Health insurance enrollment declined among people who do not qualify for financial help under ObamaCare as premiums rose to make coverage less affordable, new federal data shows.
The data released by the Centers for Medicare and Medicaid Services (CMS) on Monday shows that enrollment declined by 1.2 million people, or 24 percent, between 2017 and 2018 among people with incomes too high to qualify for ObamaCare subsidies. [emphasis added]
In contrast, in the same period, enrollment ticked up by 300,000 people among those with lower incomes who did qualify for financial help under ObamaCare. The data illustrates that while ObamaCare remains stable given the subsidies available to lower-income people, premium increases helped drive away people with higher incomes, experts said.
Let’s read part of that quote again:
…enrollment declined by 1.2 million people, or 24 percent… among people with incomes too high to qualify for ObamaCare subsidies .
This does not surprise me in the least. Having been in the health insurance industry for over 25 years, I witnessed the change to Obamacare. It works great if you qualify for a subsidy, but it crushes you if you don’t. It’s simply unaffordable for many. Here’s a real-life example:
The cheapest Obamacare plan a family of five in my area can get will cost them over $2,600/month. That’s over $31,000/year! Did I mention it has a $6,600 deductible? So they’re in for a minimum of $37,600 before the insurance company pays a dime. How do they afford that?
Then there is the argument, “They probably make a lot of money since they don’t qualify for a subsidy” That’s relative, but let’s talk about it since you brought it up. There are two big problems with the subsidies and how they work.
- If anyone in the family has health insurance offered to them by their employer and it’s affordable, then the family is not eligible for the subsidy. What’s affordable, you ask? If the employee’s portion of the premium is less than about 9.5% of his income it’s affordable. Since employers are penalized for offering coverage that is unaffordable, most employers work it out so the employee’s cost – for just the employee – is affordable. If the employee earns around $50,000/year and has health insurance offered to him that costs him less than about $400/month (just for him), it considered affordable by the Wizards of Smart in DC.

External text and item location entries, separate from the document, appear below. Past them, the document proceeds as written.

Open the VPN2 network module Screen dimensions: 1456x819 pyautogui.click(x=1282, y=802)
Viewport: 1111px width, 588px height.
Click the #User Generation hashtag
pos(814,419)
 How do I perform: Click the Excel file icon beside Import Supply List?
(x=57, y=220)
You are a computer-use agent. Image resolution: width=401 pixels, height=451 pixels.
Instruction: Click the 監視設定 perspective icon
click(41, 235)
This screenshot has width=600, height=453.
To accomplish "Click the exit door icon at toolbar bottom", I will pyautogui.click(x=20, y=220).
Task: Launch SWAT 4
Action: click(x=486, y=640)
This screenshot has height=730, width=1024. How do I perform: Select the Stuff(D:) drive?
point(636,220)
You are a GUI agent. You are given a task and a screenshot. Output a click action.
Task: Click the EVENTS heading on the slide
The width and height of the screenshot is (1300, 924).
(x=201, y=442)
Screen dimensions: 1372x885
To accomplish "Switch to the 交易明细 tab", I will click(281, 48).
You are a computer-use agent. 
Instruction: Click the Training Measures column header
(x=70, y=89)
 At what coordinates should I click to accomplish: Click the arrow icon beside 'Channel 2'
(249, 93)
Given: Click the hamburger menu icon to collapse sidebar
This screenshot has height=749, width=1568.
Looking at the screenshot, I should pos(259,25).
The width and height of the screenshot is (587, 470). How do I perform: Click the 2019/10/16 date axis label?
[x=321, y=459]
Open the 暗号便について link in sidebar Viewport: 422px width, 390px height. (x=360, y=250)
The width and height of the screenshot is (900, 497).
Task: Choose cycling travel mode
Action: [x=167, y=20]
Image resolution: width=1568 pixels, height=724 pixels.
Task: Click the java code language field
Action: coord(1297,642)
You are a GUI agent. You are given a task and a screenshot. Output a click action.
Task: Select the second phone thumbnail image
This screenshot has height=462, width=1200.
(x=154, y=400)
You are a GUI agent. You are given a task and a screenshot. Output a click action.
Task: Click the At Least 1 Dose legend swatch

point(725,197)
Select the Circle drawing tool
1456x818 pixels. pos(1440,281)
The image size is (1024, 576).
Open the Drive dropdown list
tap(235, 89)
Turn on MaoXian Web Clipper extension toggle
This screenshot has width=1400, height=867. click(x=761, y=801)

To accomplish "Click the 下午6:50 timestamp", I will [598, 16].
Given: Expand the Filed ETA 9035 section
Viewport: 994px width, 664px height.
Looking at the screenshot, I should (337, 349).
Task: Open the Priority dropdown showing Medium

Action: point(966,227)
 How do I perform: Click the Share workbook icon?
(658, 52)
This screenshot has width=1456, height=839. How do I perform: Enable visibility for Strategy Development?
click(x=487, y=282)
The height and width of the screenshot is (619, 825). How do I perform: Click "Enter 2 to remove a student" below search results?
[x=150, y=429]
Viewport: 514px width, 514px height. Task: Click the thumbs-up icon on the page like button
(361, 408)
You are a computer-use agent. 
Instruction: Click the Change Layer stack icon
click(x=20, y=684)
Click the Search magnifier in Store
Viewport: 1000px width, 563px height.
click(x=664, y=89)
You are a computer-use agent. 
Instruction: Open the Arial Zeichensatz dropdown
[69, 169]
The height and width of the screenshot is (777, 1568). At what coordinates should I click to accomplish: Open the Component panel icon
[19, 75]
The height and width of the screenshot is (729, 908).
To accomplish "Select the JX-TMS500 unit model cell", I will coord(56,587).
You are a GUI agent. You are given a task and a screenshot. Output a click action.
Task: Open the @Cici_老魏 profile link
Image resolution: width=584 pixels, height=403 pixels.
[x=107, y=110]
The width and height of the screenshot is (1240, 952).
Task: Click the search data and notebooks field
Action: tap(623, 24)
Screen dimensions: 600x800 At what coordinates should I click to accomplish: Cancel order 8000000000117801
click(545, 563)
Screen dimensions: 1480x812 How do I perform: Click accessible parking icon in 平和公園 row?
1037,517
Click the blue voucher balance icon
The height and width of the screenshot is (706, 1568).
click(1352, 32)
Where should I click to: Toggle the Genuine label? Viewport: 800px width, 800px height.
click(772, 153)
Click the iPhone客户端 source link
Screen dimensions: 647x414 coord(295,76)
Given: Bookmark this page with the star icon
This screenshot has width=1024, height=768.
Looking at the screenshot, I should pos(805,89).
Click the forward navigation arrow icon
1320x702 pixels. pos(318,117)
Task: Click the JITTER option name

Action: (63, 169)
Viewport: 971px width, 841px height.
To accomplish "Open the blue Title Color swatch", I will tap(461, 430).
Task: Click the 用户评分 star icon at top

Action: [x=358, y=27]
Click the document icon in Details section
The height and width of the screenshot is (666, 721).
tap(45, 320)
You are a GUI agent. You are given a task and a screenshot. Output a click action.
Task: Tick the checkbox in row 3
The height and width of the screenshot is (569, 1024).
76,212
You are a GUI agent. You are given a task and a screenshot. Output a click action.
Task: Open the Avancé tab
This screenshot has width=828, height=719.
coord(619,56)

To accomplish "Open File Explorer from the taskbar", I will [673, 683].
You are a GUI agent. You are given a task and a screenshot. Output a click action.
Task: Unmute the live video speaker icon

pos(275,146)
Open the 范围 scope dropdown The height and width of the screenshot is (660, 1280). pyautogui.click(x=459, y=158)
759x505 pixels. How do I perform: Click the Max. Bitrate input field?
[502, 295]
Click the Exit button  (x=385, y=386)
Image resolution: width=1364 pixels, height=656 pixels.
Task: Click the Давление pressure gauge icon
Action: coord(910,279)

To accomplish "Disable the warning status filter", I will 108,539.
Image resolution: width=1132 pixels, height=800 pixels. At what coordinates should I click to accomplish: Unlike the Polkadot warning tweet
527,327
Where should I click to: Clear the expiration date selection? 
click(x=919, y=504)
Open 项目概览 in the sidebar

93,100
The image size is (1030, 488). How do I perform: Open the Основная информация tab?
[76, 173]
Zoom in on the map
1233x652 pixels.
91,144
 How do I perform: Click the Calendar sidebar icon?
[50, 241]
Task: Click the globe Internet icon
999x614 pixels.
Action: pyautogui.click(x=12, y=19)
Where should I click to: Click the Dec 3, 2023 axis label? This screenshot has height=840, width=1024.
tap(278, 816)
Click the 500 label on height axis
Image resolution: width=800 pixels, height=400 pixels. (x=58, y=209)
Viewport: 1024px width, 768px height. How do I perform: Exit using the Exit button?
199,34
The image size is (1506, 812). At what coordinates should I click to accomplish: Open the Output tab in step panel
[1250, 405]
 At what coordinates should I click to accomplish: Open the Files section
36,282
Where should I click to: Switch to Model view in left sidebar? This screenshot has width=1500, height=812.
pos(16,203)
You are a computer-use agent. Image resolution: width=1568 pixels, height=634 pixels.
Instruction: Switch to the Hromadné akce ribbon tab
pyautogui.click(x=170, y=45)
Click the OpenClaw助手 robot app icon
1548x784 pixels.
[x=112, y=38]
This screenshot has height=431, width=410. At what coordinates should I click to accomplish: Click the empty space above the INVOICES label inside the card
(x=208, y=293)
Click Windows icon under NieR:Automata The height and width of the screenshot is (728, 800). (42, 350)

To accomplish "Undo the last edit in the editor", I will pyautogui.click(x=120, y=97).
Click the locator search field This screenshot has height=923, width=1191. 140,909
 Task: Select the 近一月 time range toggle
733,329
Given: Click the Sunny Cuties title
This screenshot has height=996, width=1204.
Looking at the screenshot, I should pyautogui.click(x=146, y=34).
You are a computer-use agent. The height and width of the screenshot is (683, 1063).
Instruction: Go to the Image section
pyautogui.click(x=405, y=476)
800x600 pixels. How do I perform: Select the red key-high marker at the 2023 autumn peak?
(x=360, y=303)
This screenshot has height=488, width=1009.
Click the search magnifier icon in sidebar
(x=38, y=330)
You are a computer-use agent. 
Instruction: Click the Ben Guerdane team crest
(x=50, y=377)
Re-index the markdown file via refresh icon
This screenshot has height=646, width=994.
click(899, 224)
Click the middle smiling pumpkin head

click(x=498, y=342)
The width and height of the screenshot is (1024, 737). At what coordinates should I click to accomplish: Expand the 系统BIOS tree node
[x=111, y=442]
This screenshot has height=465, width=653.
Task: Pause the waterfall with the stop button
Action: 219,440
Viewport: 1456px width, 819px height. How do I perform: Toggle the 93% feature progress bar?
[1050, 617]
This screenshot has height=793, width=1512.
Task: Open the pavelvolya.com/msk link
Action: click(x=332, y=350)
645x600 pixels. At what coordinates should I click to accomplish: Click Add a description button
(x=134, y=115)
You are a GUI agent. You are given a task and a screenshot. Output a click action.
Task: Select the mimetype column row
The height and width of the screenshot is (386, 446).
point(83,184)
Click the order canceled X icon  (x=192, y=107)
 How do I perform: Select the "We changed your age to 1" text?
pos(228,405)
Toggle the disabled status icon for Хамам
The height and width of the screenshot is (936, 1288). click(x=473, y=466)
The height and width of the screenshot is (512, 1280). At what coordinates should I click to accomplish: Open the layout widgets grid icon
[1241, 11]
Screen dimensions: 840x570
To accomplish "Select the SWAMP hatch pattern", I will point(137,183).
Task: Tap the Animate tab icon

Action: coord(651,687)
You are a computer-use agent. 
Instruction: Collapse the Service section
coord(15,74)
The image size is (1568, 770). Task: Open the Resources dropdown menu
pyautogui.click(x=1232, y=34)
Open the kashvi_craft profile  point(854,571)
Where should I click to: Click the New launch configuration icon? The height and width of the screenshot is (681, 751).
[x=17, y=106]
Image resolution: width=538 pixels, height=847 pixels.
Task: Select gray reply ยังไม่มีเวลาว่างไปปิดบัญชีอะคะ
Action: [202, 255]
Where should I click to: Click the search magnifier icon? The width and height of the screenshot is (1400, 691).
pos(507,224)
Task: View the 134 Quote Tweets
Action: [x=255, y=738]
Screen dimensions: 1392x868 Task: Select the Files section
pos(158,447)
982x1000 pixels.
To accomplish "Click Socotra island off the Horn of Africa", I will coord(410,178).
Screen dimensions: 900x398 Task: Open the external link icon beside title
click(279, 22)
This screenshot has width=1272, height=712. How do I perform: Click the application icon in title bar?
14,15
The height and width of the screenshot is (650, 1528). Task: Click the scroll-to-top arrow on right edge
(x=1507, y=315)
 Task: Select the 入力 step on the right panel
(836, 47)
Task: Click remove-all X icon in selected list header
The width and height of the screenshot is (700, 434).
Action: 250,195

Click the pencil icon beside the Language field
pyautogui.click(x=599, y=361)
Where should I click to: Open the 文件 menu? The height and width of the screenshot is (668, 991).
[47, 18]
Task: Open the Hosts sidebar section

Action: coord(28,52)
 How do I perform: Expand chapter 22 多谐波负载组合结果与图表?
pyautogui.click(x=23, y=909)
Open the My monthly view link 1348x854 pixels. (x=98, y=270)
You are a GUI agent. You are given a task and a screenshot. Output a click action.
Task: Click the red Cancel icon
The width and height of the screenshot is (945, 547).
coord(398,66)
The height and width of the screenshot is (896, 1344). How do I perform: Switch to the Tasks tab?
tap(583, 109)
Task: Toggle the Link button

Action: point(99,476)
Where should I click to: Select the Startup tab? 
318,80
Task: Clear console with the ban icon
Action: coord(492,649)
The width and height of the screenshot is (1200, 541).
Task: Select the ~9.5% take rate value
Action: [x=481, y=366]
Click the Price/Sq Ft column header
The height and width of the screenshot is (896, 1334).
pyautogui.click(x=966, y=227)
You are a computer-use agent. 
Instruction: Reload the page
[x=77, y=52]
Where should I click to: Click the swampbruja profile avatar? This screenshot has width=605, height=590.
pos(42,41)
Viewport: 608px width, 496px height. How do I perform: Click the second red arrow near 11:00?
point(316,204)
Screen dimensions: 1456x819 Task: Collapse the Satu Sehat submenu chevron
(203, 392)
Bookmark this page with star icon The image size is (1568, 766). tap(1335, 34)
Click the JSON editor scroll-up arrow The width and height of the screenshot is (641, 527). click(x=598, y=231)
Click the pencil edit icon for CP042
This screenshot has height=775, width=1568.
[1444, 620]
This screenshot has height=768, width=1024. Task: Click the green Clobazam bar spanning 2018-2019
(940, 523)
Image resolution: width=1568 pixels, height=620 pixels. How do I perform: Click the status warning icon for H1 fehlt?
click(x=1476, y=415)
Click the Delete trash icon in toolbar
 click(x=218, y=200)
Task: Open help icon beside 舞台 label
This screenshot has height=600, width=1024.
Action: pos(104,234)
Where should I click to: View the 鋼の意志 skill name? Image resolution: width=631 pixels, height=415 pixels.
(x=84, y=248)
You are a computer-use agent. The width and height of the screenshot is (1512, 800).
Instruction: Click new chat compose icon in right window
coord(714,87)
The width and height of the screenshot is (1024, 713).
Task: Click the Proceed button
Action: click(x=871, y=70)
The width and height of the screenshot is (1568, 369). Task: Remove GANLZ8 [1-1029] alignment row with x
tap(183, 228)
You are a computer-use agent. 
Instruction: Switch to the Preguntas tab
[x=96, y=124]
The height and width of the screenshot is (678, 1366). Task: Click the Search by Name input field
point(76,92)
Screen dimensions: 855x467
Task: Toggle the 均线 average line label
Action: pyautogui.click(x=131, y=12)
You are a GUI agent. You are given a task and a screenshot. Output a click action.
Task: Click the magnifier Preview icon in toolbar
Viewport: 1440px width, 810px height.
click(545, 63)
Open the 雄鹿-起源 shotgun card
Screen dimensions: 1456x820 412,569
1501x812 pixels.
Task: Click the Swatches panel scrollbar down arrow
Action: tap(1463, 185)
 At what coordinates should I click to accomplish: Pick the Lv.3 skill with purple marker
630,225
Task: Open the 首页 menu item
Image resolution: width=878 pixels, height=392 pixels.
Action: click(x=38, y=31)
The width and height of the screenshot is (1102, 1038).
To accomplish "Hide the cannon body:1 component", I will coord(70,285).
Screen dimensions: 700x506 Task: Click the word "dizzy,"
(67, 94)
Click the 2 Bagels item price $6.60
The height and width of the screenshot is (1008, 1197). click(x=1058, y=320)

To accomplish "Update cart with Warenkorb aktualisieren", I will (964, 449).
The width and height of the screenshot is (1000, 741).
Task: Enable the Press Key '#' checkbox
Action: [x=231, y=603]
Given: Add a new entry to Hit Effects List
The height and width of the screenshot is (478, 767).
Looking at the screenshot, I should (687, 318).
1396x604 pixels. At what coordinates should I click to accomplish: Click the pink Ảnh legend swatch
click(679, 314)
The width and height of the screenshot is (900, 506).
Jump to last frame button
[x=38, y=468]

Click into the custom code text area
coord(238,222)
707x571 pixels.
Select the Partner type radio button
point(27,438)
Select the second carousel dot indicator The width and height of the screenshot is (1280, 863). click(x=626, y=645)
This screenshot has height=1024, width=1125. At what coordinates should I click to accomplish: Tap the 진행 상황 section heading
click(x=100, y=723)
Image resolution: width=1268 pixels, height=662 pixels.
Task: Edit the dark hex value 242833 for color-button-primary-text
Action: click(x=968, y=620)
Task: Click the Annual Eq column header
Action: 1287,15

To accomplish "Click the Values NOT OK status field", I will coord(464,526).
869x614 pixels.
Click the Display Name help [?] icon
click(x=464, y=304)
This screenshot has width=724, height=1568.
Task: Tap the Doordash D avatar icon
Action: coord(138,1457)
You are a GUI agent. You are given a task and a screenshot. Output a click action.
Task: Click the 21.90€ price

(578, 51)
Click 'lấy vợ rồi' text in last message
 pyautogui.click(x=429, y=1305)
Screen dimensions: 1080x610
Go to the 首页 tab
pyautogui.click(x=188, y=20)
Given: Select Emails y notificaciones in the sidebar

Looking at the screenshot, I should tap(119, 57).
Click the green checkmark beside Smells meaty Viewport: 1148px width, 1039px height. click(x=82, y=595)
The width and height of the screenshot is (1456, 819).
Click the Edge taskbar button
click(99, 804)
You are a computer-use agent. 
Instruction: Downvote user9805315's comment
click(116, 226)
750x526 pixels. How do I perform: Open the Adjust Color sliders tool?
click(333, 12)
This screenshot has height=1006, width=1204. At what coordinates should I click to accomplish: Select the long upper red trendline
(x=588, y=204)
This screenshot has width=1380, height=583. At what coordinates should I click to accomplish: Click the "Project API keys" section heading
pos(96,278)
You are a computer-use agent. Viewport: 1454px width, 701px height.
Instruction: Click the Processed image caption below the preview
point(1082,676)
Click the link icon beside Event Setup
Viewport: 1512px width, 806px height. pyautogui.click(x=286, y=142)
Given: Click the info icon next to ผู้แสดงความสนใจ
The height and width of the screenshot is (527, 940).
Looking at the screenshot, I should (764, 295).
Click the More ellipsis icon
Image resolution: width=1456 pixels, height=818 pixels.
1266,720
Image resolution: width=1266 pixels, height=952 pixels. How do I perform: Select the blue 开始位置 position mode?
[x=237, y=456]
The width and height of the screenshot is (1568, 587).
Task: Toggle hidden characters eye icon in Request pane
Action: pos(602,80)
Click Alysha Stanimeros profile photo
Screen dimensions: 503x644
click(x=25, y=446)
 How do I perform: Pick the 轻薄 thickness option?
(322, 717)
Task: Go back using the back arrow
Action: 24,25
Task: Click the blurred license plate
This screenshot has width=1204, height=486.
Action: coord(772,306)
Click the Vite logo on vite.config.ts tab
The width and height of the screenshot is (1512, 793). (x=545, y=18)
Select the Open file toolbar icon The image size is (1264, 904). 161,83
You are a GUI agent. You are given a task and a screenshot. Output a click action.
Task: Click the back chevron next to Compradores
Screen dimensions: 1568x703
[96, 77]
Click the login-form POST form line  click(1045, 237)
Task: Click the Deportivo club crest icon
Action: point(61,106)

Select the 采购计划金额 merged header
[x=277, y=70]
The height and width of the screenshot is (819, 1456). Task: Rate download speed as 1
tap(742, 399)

- The subsidy is supposed to gradually get smaller as you get closer to the income threshold for the subsidy, which is 400% of the Federal Poverty Limit. It worked fairly well in the beginning, but now the calculation is such that it is a cliff. For the family above, here are the subsidies at various family income amounts:
- At $60,000 the monthly subsidy is up to $3,059
- At $80,000 the monthly subsidy is up to $2,792
- At $100,000 the monthly subsidy is up to $2,572
- At $117,000 the monthly subsidy is up to $2,437
- At $118,000 the monthly subsidy is $0
Look at the last two bullet points. That’s quite a cliff. And here’s how they make it even tougher. You have to predict your income for the year before the year begins!
Imagine you’re a salesman on commission and you’ve averaged about $100,000/year in income for the last several years. Congratulations! That’s a great income. You’ve been on Obamacare for the last several years and you’ve taken the subsidy you’re allowed and paying about $200/month in premiums. Everything is peachy.
In 2019 you knock the cover off the ball with your sales. You have a banner year. You’re going to easily clear $120,000 this year and you have talked to your wife about a big family vacation to celebrate.
Then you do your taxes. You find out a) you owe your $30,000 in subsidies back to the gubment, AND b) you have now have to pay the entire premium so your health insurance premiums next year go from $150-$200/month to $2,600/month. It happens. I’ve seen it happen. It’s not pretty.
Very few people know exactly how much they are going to make in the coming year. Job changes, extra money from a side job, spouse takes a part-time job (or gets more hours than they planned), or God forbid you get a raise!
So Old Man, what you would you do about it? That’s a question for another post, or series of them. This is just a rant to show one of the problems with Obamacare
NOTE: I generally refer to this health insurance as ACA coverage (Affordable Care Act). I talk about Obamacare in this post because that’s what it’s called in the article above.